Makes the GTO even more special I suppose.:cool


----------



## Aramz06 (Mar 2, 2008)

So, I'm wondering what Chrysler will make with the same engine. Chrysler basically being the luxury side of dodge. They do look awesome though!


----------



## raspantienator (Nov 20, 2007)

:agree

The design is timeless and powerful.


----------



## snide (Dec 28, 2004)

Aramz06 said:


> So, I'm wondering what Chrysler will make with the same engine. Chrysler basically being the luxury side of dodge. They do look awesome though!


There is talk of Chrysler reviving the 'Cude nameplate. There is talk of a Chrysler 'Cuda convertible. :cool


----------



## Rukee (Feb 8, 2007)

raspantienator said:


> Anyhow they are planing on making 60 to 70 thousand in all flavors to compete with Mustang so pretty soon, the roads will be filled with everything from 6 bangers to the mighty 6.1.
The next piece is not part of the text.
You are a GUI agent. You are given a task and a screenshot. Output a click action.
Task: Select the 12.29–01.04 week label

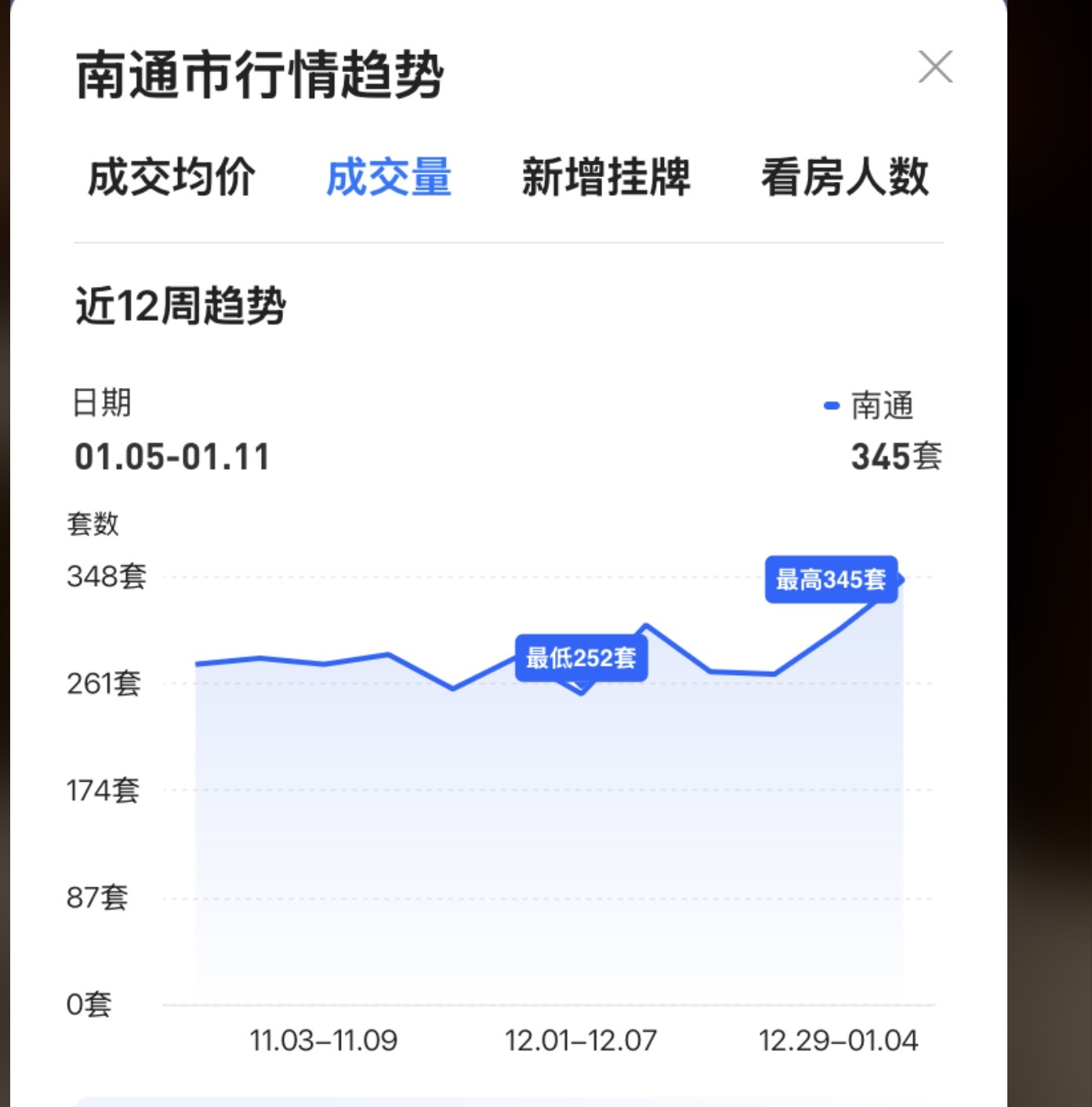[x=838, y=1040]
At least you don`t have that problem with the GTO, you _know_ they all have the V-8.


----------



## 69bossnine (Aug 9, 2007)

I'm really digging the new Challenger... Next year it's supposed to have a 6-speed manual available, and there's rumor of factory headers and a performance exhaust option on the 6.1 6-speeds that should REALLY be a nice ride.

I'm figuring on at least another year, maybe two, and then I'll be surveying this new array of cool car options... 

G8 GXP
Challenger SRT-8
Camaro SS

The fact that any of these will be "less rare" than the GTO is a slight downer, but in the end, it's not that important. I buy the car for my own reasons first, how it relates to the rest of the world second.
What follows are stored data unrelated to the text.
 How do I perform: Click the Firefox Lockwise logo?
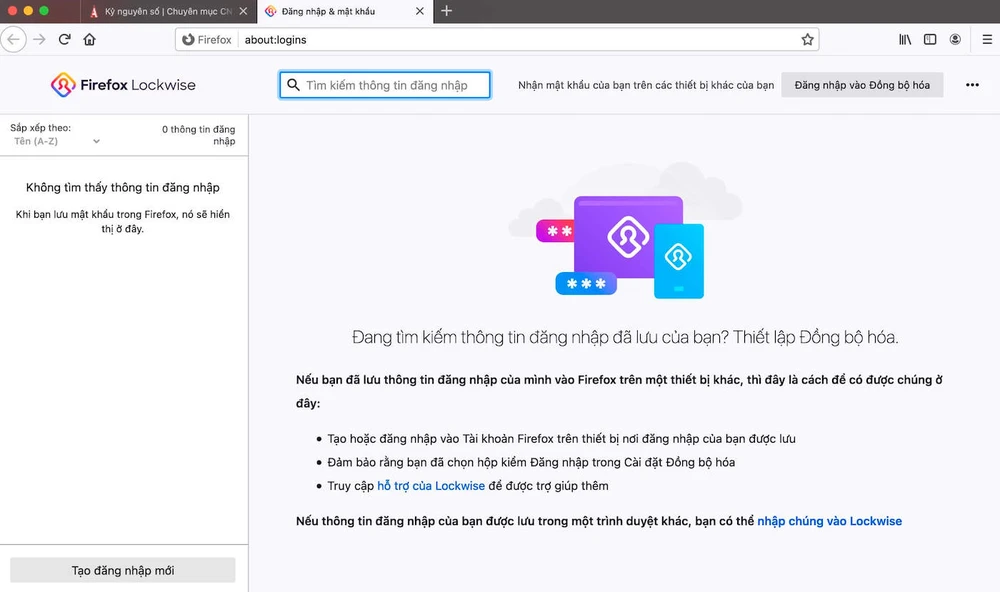[122, 85]
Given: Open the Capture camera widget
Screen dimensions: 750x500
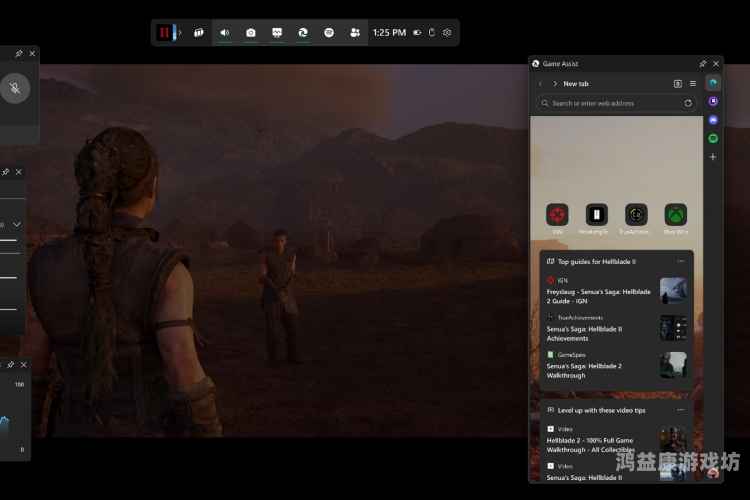Looking at the screenshot, I should coord(251,33).
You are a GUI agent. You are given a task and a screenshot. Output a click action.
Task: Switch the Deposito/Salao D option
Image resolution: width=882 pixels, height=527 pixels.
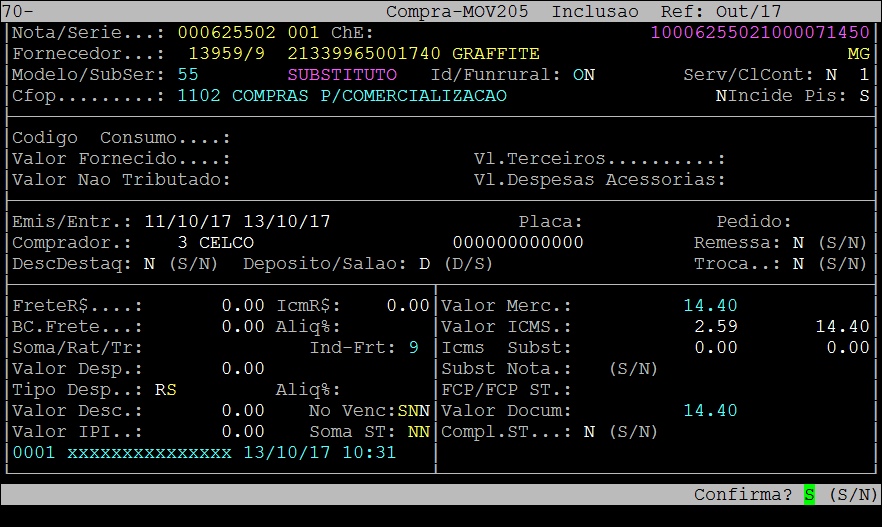tap(424, 264)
And by 2010 the Mustang gets a re-vamp and more power, so it'll be worth looking at at least...

Oh, and P.S., Chrysler has already been running the 6.1 Hemi in SRT-8 300's for a couple years now...


----------



## UdnUdnGTO (Jan 30, 2006)

Good friend made a deal on Challenger, 2009. 6.2 L, 6speed, all black, paid MSRP, around $34,000. Sounds like a great car. His is due in Aug. Wyoming can be a nice place to live!


----------



## raspantienator (Nov 20, 2007)

That's a great price for that car considering they are at 40 g's. I was told the 09's are coming around September and I am thinking of just an R/T with a manual to surfice.


----------



## JerseyGoat (Dec 2, 2005)

They're sharp looking cars, a little bigger than i thought they'd be but still nice. I want mine plum crazy with a flat black hood!!!


----------



## Vbp6us (May 6, 2008)

They do look good.


----------



## raspantienator (Nov 20, 2007)

I'm going in today to price one to be built for September. An R/T though, not a SRT8. 375 HP with a 6 speed would satisfy my power needs. Same price as a Mustang GT but with more power and better fit and finish. It may be time for a change.
A White R/T Challenger with a 6 speed and chrome 20inchers sounds sweet to me.:cool


----------



## Rukee (Feb 8, 2007)

^^ Yea, it does.


----------



## raspantienator (Nov 20, 2007)

Just priced it out and with the extra's comes out to 37....ouch. That's SRT8 territory.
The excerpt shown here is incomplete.